Page 1 of 1

Processing Multiple files

Posted: Thu Nov 14, 2013 10:32 am
by premupdate
Hello All,

There is an existing sequencer which process some N number of files and produce N number of outputs daily. Number of Source files are dynamic. It is passing through loop one by one and producing one file at a time.Need help on the following two concerns

1)This process is consuming a lot of time.This has to be optimized.
2)Whenever this sequence is getting aborted in between,the loop is again starting from the first file till Nth file.The restartability feature has to be included in the loop.
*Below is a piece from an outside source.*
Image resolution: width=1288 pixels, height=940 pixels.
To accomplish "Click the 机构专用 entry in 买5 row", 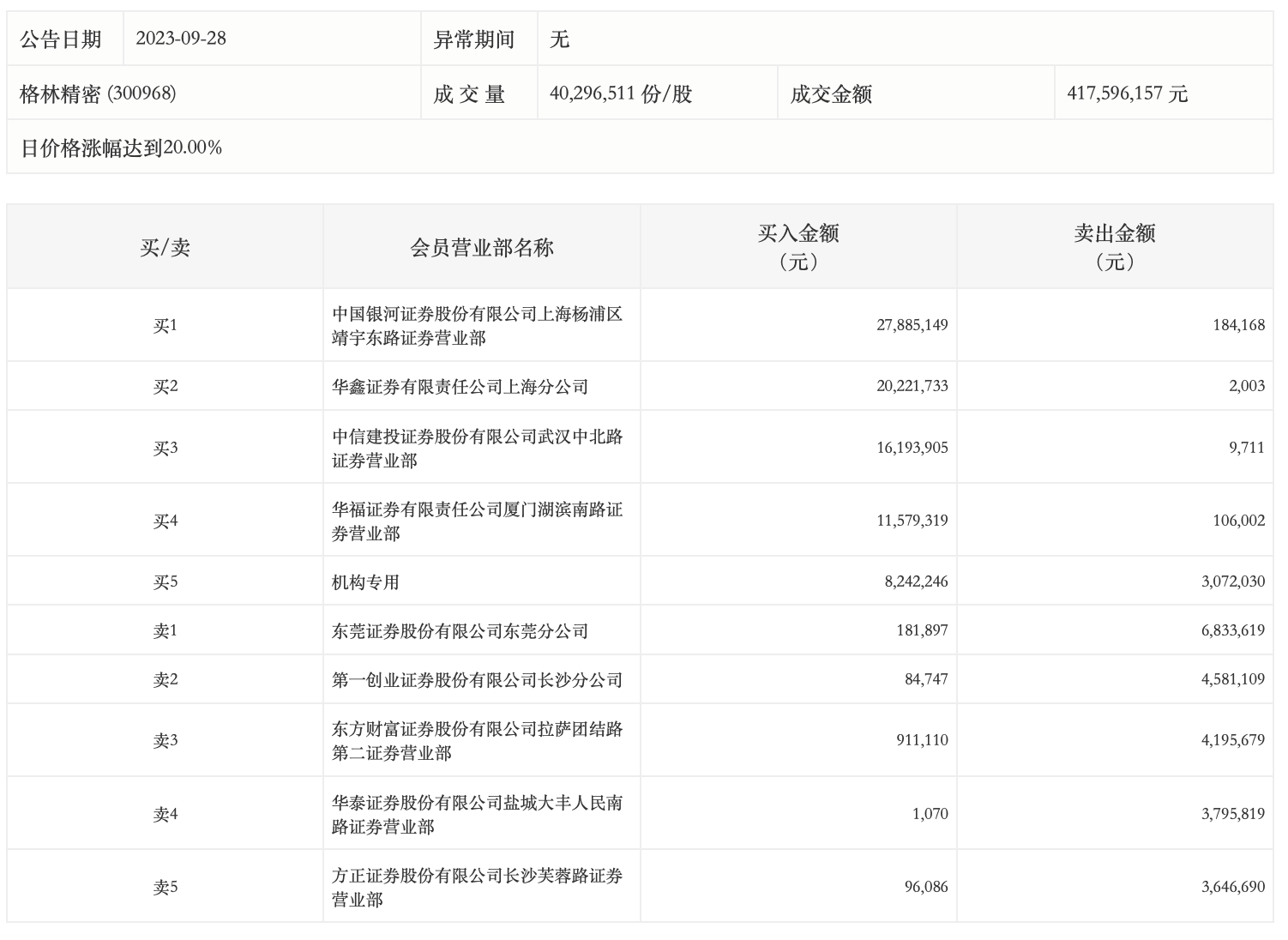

Appreciate your help on this.

Posted: Thu Nov 14, 2013 10:40 am
by chulett
1) Do all the files need to be processed individually?
2) Checkpoints in the Sequence should solve that problem.

Posted: Thu Nov 14, 2013 10:48 am
by premupdate
Craig,

1) Yes ,the files has to be processed individually.
2)Thanks,I will check this and get back on the outcome.
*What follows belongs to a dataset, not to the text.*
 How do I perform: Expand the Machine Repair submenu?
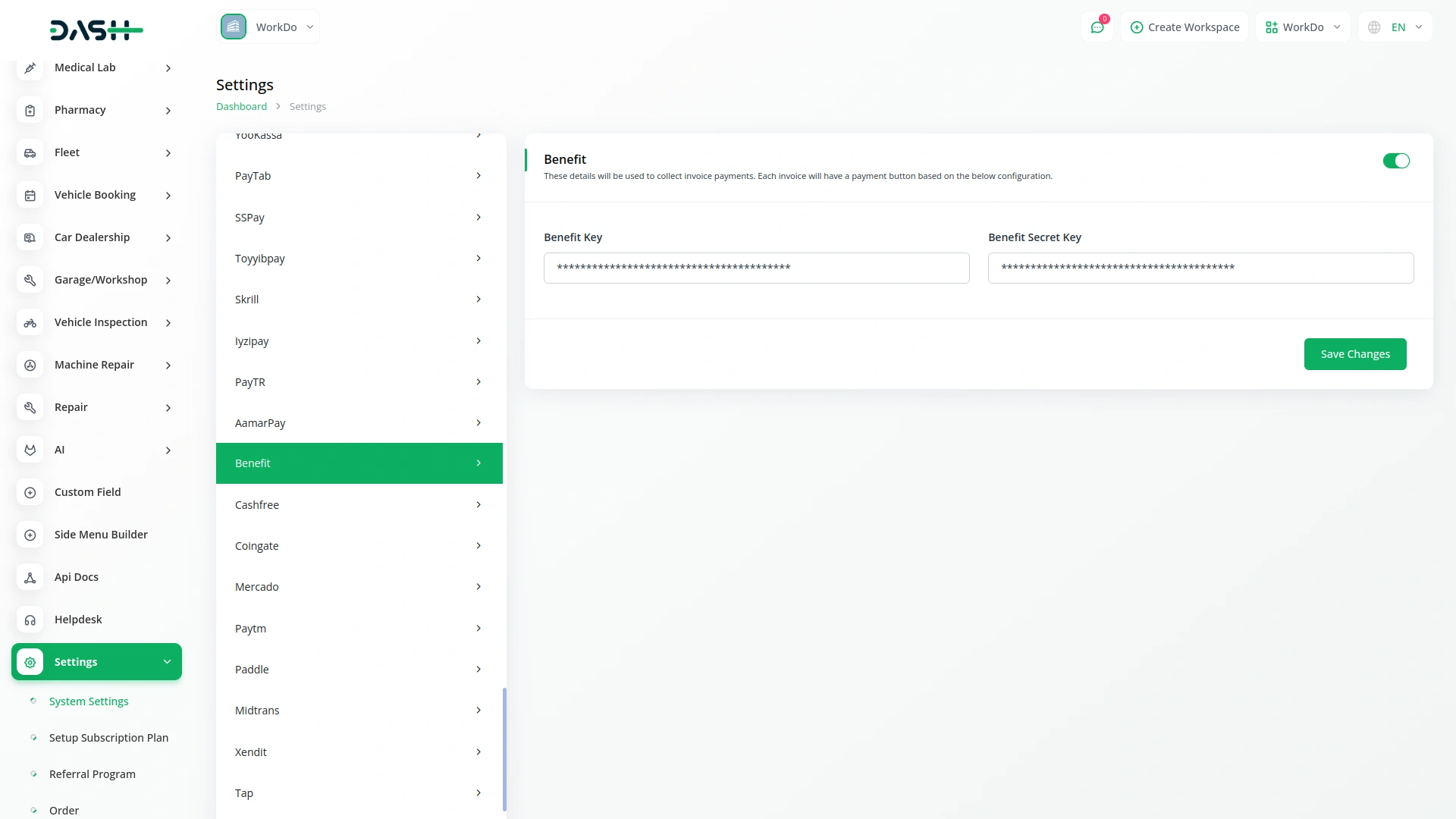(x=168, y=366)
Posted: Thu Nov 14, 2013 2:03 pm
by prasson_ibm
If you are on MPP or grid system and source file is fixed width, you can improve performance by setting 'read from multiple node' it will enable file to read from more then one node, otherwise you can increase "no of reader per node" setting, it will increase the instence of read operator but overall file will read on single node and on single cpu.

Posted: Thu Nov 14, 2013 2:30 pm
by ray.wurlod
You could use a design with more than one loop, the loops executing concurrently to process distinct subsets of files.

Posted: Thu Nov 14, 2013 7:49 pm
by premupdate
Ray,

As the number of source files are dynamic,sometimes 1 file and sometimes 60 files how can i decide the additional loop design to process.

Also,the existing process includes fetching data from Teradata table(as reference link).If am using multiple loops,i.e.,same select query will be executed multiple times against the table at the same instance.
Does this lock the table from reading it.

Posted: Thu Nov 14, 2013 9:50 pm
by ray.wurlod
If you have two loops, use "odds and evens". More generically use Mod() of the line number in the list of filenames divided by the number of loops.

Posted: Thu Nov 14, 2013 10:51 pm
by chulett
Or figure out what part of the file load is "consuming a lot of time" and optimize it. Then perhaps start some form of multi-looping if it needs further optimization.